Rows on where targets appear:
________________________________________

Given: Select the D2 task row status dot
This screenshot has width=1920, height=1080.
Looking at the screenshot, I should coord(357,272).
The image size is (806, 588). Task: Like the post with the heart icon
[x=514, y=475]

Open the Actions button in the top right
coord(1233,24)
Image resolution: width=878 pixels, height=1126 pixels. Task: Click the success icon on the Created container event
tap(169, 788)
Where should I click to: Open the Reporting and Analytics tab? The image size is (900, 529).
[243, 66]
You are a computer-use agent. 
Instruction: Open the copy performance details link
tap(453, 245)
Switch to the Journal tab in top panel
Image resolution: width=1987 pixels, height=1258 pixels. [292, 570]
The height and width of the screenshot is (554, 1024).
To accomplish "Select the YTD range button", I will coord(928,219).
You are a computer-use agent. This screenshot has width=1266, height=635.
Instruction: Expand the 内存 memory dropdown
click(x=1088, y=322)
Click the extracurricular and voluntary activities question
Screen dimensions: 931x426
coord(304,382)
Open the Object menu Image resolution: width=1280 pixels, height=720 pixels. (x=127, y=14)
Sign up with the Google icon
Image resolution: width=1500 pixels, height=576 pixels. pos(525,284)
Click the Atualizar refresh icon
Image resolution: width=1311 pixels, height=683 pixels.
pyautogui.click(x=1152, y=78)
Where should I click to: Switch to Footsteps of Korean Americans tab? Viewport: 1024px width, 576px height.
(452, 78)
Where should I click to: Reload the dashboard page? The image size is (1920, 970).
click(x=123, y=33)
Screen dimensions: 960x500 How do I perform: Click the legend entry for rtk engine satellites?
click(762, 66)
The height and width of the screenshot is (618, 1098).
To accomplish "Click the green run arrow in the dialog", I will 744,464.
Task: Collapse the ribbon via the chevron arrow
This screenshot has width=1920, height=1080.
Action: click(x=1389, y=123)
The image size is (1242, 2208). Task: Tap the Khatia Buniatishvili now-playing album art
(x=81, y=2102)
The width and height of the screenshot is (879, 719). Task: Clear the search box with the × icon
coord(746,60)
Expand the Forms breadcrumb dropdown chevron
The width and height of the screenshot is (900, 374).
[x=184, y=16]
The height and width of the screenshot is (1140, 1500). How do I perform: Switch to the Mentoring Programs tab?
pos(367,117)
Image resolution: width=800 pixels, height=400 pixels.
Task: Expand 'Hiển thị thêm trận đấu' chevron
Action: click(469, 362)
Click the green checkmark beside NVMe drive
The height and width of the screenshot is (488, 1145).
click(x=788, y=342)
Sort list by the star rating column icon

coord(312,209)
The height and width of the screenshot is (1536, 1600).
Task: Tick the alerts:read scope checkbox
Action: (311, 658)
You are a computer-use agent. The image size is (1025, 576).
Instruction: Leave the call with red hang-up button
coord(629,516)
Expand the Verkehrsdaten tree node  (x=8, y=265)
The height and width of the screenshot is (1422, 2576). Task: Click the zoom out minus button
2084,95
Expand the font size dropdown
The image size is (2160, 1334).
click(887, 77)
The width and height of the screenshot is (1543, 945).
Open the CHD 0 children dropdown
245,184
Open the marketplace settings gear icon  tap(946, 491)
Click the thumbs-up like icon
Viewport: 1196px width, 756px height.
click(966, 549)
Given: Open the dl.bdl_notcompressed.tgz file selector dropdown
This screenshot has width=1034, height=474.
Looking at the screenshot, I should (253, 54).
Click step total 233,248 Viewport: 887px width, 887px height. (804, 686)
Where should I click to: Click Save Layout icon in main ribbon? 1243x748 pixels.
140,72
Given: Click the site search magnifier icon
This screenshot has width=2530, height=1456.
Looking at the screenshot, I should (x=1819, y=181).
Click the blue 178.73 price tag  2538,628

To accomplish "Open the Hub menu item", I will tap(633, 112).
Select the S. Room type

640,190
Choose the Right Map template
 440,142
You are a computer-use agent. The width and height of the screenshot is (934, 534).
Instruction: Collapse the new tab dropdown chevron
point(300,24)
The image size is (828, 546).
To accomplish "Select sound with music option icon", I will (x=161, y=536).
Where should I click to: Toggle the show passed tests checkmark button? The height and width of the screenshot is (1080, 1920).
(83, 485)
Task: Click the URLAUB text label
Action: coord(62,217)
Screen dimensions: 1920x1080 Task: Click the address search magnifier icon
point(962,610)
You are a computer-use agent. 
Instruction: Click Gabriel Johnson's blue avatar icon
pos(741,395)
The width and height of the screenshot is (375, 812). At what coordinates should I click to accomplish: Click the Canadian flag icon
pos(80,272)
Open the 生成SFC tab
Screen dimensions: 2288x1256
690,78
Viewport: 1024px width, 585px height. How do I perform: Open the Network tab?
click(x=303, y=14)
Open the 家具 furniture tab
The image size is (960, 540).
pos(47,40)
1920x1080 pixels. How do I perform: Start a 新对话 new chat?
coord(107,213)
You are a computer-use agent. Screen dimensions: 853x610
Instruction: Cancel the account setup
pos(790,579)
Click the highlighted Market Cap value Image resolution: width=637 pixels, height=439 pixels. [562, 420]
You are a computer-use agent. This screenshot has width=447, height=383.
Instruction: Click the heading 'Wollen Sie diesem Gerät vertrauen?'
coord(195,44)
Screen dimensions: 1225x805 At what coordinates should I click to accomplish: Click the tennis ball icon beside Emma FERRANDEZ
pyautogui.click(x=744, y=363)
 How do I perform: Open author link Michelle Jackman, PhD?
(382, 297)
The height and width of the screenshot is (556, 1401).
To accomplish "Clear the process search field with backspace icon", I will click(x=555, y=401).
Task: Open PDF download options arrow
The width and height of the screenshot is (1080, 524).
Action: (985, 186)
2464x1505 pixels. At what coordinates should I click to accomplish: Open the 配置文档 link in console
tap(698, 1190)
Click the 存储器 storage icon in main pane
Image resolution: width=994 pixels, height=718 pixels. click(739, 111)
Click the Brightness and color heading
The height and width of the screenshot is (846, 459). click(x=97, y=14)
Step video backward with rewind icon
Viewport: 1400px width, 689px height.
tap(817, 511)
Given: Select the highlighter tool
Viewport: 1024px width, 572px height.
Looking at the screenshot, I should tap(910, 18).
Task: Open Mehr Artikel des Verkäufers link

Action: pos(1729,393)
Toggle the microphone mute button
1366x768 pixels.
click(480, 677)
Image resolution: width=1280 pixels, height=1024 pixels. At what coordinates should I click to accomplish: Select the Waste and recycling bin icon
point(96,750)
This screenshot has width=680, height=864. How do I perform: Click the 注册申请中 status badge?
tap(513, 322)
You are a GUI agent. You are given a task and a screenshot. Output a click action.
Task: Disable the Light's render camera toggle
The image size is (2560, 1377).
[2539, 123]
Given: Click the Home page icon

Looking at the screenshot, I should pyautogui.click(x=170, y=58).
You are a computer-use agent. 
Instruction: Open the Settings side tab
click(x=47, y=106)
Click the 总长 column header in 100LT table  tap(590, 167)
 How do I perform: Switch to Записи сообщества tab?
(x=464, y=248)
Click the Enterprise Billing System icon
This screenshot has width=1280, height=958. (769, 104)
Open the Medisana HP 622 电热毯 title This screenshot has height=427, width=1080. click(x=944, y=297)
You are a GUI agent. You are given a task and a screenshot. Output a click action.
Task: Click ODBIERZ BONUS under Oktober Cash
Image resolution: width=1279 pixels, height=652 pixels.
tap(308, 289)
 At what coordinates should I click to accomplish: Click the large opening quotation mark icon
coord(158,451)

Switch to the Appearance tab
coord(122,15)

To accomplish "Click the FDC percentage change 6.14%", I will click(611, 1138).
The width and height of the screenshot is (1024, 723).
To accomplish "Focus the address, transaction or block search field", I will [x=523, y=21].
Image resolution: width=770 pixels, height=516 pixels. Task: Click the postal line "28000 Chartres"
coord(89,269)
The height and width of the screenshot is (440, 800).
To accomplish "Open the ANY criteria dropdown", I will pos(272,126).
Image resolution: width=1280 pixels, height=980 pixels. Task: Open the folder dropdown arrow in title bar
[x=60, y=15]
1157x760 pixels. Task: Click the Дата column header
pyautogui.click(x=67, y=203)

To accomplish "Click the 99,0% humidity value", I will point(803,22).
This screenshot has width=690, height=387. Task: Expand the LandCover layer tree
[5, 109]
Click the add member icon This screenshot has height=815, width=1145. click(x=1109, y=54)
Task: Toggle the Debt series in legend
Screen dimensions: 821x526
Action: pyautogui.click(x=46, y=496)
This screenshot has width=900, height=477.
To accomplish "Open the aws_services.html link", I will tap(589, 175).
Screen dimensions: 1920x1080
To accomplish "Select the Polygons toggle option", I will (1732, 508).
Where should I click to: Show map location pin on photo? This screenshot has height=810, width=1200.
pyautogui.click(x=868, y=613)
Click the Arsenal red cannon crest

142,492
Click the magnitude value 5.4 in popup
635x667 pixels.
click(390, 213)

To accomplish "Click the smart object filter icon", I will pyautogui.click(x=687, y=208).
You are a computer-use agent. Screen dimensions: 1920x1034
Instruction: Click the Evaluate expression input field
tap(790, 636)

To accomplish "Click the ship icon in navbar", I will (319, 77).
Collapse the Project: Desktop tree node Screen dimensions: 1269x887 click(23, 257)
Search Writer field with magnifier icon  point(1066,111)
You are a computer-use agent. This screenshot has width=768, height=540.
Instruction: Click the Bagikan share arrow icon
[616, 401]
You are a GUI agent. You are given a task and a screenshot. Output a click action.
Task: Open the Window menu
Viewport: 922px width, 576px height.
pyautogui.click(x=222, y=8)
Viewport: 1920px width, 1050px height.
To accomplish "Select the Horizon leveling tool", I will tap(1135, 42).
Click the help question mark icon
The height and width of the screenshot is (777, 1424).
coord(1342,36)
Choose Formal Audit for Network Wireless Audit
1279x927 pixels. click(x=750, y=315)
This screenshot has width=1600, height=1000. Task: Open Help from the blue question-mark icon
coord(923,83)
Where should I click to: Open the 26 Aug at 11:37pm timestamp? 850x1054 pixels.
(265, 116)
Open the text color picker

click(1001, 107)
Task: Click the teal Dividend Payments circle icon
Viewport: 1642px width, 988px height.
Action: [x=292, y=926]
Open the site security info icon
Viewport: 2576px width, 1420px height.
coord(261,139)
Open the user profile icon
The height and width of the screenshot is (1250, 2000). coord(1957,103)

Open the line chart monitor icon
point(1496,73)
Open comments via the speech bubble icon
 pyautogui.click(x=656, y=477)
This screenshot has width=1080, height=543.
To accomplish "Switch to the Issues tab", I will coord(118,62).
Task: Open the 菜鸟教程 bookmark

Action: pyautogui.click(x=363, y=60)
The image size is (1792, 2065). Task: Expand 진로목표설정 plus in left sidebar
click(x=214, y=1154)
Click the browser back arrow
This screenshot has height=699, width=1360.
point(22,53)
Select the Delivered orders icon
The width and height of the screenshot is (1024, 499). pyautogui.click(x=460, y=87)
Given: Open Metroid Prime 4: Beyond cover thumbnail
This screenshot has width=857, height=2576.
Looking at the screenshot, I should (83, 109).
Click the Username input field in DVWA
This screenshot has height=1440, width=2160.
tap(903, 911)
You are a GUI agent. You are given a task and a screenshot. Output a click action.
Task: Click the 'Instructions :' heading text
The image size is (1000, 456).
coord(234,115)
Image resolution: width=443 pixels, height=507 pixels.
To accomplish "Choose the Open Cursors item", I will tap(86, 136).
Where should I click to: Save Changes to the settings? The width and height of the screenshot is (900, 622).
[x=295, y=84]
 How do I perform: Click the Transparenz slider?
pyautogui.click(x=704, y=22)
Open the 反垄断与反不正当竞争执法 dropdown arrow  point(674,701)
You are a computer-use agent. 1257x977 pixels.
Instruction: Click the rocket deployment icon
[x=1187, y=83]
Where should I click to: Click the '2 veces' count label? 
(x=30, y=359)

________________________________________

■ Task brief ■
Copy the data verbatim, starting at the line containing "Where should I click to: Click the" and continuing through the end of the data.

■ The answer ■
Where should I click to: Click the '2 veces' count label? 
(x=30, y=359)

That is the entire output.